I’m not a lawyer, but…
The ad libber-in-chief thinks Susan Rice’s alleged “unmasking” of his aides in intelligence reports is just criminal. (Rice says she did nothing wrong, and the New York Times pointed out while reporting Trump’s words that he hadn’t cited any evidence). Continuing his legal commentary, the Donald also declared that Fox News host Bill O’Reilly shouldn’t have settled over sexual harassment complaints. Score one dubious endorsement for Team Bill.

I do not think it means what you think it means, redux
Ivanka Trump wants you to know she’s not the president—all she can do is give her dad advice. The First Daughter’s (Tiffany who?) CBS This Morning interview touched on her role in the administration, move to Washington and eponymous fashion label. In what’s sure to be the soundbite of the interview, the junior Trump responded to a question about her complicity in the family regime’s actions by redefining the word to mean “wanting to be a force for good and to make a positive impact.”

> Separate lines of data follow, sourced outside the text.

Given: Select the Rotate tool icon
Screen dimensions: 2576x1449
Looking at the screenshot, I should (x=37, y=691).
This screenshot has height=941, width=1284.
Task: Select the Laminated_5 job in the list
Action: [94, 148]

Would you say ‘You’re fired,’ for me, please?
Rep. Jeb Hensarling would like Trump to use his signature line on Richard Cordray. The two faced off in the House financial services committee, which Texas Rep. Hensarling chairs and Consumer Financial Protection Bureau (CFPB) director Cordray was testifying before. The former reportedly referenced the latter’s rumoured bid for the Ohio governor’s mansion in his needling. Hensarling might want to watch what he’s wishing for—GOP bête noire Elizabeth Warren decided to run for a Senate seat after being denied the CFPB nom by Republican opposition.

Evolving views on Syria
The Assad regime’s chemical attacks in Syria this week “crossed many lines,” the president says. The incident has swayed his view of the conflict, he suggested. The remarks came at a press conference with the Jordanian monarch, in town for a visit on the subject of peace in the Middle East. No word on whether they discussed the latter’s national airline’s repeated trolling of Trump’s anti-Muslim policies.